◆ Dataset content ◆
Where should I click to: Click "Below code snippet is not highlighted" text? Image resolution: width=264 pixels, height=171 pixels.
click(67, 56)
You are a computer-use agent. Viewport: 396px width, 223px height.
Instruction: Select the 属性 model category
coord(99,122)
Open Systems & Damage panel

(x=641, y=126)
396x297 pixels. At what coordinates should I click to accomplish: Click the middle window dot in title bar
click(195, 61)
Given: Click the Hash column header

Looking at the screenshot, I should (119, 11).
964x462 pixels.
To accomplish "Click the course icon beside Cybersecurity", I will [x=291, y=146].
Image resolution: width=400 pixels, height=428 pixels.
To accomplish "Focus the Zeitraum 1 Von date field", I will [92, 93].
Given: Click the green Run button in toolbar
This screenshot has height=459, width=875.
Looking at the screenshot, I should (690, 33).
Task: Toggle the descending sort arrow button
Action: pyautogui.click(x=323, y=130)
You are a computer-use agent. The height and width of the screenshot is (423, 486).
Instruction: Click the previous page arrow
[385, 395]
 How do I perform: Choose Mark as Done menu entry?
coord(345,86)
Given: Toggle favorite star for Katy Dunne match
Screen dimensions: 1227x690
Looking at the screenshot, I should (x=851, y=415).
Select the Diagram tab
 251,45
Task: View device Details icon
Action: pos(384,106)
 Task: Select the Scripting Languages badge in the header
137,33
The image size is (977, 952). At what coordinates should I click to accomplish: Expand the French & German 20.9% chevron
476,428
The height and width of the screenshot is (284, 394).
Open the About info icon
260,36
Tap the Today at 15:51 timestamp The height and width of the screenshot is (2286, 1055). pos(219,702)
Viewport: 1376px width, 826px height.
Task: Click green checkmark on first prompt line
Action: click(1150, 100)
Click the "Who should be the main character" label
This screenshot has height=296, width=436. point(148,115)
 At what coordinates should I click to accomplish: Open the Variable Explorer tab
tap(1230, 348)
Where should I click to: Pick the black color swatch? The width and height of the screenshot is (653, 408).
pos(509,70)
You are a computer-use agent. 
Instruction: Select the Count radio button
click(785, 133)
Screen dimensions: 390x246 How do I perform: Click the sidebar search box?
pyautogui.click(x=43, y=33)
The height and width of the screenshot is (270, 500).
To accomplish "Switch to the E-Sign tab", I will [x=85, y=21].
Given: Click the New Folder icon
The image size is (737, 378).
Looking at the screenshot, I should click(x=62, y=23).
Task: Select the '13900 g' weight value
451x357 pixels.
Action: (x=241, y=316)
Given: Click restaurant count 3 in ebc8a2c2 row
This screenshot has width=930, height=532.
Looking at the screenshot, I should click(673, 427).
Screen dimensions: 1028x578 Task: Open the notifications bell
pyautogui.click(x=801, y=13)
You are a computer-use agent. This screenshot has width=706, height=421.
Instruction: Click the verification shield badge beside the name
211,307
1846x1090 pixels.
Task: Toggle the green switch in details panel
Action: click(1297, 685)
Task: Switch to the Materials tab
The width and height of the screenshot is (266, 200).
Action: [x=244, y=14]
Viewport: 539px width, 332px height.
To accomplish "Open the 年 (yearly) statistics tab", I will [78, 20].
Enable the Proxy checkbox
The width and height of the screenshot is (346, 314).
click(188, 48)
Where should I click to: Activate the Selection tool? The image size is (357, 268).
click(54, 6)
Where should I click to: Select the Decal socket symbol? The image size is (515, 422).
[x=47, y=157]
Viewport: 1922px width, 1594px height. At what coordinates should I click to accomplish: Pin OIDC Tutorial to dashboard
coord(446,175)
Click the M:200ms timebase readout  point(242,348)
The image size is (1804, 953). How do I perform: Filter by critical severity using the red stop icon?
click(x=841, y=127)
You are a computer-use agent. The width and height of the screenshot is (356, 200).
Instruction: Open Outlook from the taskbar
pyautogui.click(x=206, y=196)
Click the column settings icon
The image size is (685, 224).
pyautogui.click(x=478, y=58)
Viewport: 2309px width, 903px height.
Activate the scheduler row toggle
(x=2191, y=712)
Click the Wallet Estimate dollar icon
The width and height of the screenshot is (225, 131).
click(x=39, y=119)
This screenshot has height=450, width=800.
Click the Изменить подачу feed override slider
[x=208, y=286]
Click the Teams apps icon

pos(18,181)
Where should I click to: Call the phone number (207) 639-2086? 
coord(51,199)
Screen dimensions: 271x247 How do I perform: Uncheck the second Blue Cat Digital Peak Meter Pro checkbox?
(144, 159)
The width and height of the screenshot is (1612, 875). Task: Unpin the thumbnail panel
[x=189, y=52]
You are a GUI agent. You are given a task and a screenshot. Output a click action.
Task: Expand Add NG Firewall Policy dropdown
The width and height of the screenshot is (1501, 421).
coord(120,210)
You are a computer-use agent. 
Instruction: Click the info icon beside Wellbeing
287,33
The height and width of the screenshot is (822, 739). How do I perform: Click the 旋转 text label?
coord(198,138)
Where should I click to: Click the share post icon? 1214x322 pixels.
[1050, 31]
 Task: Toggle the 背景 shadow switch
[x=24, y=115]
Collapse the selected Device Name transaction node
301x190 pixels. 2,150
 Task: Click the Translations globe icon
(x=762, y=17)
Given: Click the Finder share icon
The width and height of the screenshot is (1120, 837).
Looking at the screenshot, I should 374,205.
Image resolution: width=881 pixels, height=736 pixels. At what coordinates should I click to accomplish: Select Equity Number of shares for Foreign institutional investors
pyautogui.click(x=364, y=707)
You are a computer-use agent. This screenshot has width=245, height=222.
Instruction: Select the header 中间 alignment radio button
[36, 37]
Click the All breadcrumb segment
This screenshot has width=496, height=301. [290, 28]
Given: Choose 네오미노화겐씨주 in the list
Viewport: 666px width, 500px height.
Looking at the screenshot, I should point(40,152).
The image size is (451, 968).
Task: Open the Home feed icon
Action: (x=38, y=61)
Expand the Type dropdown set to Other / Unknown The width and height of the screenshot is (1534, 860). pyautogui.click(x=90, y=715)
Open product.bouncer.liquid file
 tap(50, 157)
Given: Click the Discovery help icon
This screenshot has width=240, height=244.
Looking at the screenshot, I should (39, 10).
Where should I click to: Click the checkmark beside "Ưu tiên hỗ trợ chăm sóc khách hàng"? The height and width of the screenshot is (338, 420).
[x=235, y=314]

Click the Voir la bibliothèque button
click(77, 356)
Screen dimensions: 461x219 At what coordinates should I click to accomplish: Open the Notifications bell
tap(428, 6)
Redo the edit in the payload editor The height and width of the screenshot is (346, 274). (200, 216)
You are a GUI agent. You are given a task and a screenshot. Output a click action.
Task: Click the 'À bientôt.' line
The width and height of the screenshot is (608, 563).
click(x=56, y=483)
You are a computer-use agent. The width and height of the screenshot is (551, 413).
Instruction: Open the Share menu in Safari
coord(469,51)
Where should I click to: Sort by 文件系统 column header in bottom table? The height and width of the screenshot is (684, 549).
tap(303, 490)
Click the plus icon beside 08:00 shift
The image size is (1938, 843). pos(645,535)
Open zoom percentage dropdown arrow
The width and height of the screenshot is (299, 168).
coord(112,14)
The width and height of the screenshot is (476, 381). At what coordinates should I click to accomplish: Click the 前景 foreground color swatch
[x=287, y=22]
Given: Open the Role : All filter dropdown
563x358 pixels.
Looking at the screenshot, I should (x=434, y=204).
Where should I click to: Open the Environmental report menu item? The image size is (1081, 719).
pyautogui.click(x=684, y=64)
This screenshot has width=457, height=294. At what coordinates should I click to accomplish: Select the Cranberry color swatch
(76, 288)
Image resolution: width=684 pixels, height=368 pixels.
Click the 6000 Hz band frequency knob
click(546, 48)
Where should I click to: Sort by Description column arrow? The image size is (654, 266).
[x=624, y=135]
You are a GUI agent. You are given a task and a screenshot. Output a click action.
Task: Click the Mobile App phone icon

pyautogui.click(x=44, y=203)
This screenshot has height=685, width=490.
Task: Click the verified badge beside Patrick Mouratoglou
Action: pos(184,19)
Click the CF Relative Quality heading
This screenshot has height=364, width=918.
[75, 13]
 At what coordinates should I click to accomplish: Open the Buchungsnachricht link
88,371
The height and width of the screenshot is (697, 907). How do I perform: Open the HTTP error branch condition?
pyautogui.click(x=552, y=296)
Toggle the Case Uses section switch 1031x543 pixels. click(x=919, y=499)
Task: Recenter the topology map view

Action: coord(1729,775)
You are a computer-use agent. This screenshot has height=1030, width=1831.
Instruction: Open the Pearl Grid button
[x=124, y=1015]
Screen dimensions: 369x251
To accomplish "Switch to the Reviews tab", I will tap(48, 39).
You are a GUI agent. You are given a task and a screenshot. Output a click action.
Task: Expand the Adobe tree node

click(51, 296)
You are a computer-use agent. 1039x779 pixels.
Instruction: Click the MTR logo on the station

◆ Exercise ◆
Retype the material above, starting at the line that contains "Screen dimensions: 1028x578" and ending at the line that contains "Action: [x=244, y=14]", with both lines included.

◆ Reply ◆
Screen dimensions: 1028x578 Task: Open the notifications bell
pyautogui.click(x=801, y=13)
You are a computer-use agent. This screenshot has width=706, height=421.
Instruction: Click the verification shield badge beside the name
211,307
1846x1090 pixels.
Task: Toggle the green switch in details panel
Action: click(1297, 685)
Task: Switch to the Materials tab
The width and height of the screenshot is (266, 200).
Action: [x=244, y=14]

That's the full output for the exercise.